Ужасается тому, что многие деревенские женщины рожают в одиночку, даже комадрону не зовут, не то что в больницу не едут. Ужасается, но качает головой с пониманием и сочувствием. Поясняет – если женщина уйдёт из дома, некому будет обед и ужин для семьи приготовить. Потому и роды домашние – быстрее так.
Интересуется, как так вышло, что я семь лет замужем, а детей нет. Сама тактично опережает меня с ответом, предполагает контрацепцию и замирает. Я подтверждаю. Да, предохраняемся. Одобрительно кивает, почти с восхищением.
Сожалеет, что мало кто думает о том, как вырастить детей. Сначала рожают, потом уж думают. И то не все.
Помолчали с ней задумчиво.
Расстраивает, что таких разговоров мало встречаю.
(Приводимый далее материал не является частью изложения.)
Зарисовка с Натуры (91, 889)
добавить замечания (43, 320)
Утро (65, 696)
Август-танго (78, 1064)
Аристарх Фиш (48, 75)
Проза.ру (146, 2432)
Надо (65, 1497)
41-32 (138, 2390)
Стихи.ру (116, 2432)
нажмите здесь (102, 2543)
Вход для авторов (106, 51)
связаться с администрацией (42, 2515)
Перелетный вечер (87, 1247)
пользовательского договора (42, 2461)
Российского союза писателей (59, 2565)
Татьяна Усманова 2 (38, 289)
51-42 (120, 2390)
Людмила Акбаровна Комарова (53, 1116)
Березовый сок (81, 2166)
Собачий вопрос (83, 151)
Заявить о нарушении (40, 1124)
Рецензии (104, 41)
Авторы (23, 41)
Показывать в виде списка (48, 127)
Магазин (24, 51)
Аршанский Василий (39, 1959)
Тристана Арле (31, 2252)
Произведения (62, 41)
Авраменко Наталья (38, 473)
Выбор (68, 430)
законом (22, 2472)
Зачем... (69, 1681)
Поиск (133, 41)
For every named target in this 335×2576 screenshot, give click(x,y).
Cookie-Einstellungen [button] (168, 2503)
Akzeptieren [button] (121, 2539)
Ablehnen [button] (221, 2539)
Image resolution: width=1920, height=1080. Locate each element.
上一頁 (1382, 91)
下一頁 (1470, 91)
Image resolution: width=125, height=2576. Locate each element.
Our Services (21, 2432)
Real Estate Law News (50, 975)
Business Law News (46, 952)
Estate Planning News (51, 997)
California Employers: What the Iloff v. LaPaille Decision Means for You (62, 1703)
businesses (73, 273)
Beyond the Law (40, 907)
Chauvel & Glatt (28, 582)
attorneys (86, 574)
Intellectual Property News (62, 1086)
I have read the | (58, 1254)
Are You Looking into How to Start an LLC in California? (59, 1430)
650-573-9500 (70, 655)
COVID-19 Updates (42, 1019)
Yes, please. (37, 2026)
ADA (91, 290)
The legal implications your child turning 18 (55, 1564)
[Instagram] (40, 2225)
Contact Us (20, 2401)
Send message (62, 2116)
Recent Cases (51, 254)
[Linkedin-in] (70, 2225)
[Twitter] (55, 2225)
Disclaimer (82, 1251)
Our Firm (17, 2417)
Радует, что вообще встречаю.
Здесь многие не знают точную дату, а часто даже и год своего рождения.
Медсестра в нашей клинике, заполняя анкету с данными, пробует все способы:
– долго опрашивает каждого родственника, пришедшего с пациентом;
– уточняет у матерей, что происходило в стране во время рождения ребёнка;
– отправляет родителей спросить у соседей и знакомых по деревне.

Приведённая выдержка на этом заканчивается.